Quest’ultima ha evidenziato la possibile sussistenza della lesione dell’integrità psicofisica pur mancando, ai fini della configurabilità del mobbing lavorativo alcuni elementi quali:

a) i comportamenti di carattere persecutorio, con intento vessatorio, posti in essere contro la vittima in modo sistematico e prolungato nel tempo, da parte del datore di lavoro o di un suo preposto;

b) l’evento lesivo della salute, della personalità o della dignità del dipendente;

c) il nesso eziologico tra le descritte condotte e il pregiudizio subito dalla vittima nella propria integrità psicofisica;

d) l’intento persecutorio nei confronti del lavoratore.

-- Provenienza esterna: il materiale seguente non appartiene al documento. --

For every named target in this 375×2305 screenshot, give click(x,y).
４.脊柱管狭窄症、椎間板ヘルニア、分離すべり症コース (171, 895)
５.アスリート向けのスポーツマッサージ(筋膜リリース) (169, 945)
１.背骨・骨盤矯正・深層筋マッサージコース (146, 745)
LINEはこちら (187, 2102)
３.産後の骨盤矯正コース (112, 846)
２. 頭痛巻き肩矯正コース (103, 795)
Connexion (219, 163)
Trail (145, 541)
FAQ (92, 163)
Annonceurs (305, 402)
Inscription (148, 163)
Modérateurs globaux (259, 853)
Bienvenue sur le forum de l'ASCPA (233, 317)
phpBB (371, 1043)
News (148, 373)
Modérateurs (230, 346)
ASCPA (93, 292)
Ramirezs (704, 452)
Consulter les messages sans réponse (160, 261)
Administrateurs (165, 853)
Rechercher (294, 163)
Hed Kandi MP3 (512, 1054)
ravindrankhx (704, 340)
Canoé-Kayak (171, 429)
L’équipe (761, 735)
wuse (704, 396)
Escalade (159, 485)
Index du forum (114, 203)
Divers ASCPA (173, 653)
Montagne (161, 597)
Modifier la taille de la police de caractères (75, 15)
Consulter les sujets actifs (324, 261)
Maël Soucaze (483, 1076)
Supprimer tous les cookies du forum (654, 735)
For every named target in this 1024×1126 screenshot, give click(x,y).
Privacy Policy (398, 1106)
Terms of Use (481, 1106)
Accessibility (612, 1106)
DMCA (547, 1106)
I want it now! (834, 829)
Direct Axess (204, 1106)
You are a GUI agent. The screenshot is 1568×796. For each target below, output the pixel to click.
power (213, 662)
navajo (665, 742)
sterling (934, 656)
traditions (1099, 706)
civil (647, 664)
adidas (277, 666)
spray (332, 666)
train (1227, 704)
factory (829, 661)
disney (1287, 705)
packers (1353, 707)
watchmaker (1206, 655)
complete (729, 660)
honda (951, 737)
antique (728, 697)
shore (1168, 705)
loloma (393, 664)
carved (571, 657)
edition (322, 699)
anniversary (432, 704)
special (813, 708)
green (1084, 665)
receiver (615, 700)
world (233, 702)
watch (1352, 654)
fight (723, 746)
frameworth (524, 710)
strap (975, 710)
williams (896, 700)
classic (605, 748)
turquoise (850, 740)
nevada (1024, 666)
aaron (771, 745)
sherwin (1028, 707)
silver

Con la pronunzia del 2015, la Cassazione ha ritenuto, pur considerandosi esclusa la sussistenza dell’intento vessatorio e persecutorio, giuridicamente computabile, nell’ambito dei medesimi fatti, la condotta di “radicale e sostanziale esautoramento” del lavoratore dalle sue mansioni, che costituisce fonte di danno alla sfera patrimoniale e/o non patrimoniale del lavoratore ove ricollegabile eziologicamente all’inadempimento del datore di lavoro. Quest’ultimo veniva così condannato al pagamento di una somma pari al risarcimento del danno causato al lavoratore, in presenza di una condotta di demansionamento.

A partire da detta pronunzia si è gradualmente consolidato l’orientamento per cui a nulla rileva che la condotta del datore di lavoro non costituisca mobbing, poiché la stessa, in presenza di demansionamento, è suscettibile di provocare nella sfera professionale e patrimoniale del lavoratore un danno riconosciuto come risarcibile e degno di indennizzo.

Con la recentissima ordinanza n. 1179 dell’11 gennaio 2024, la S.C. ha evidenziato che è risarcibile il danno non patrimoniale ogni qual volta si verifichi una grave violazione dei diritti del lavoratore, che costituiscono oggetto di tutela costituzionale, da accertarsi in base alla persistenza del comportamento lesivo, alla durata e alla reiterazione delle situazioni di disagio professionale e personale, all'inerzia del datore di lavoro rispetto alle istanze del prestatore di lavoro, anche a prescindere da uno specifico intento di declassarlo o svilirne i compiti – così consolidando il principio di diritto sancito dalla Corte Costituzionale, ormai vent’anni fa.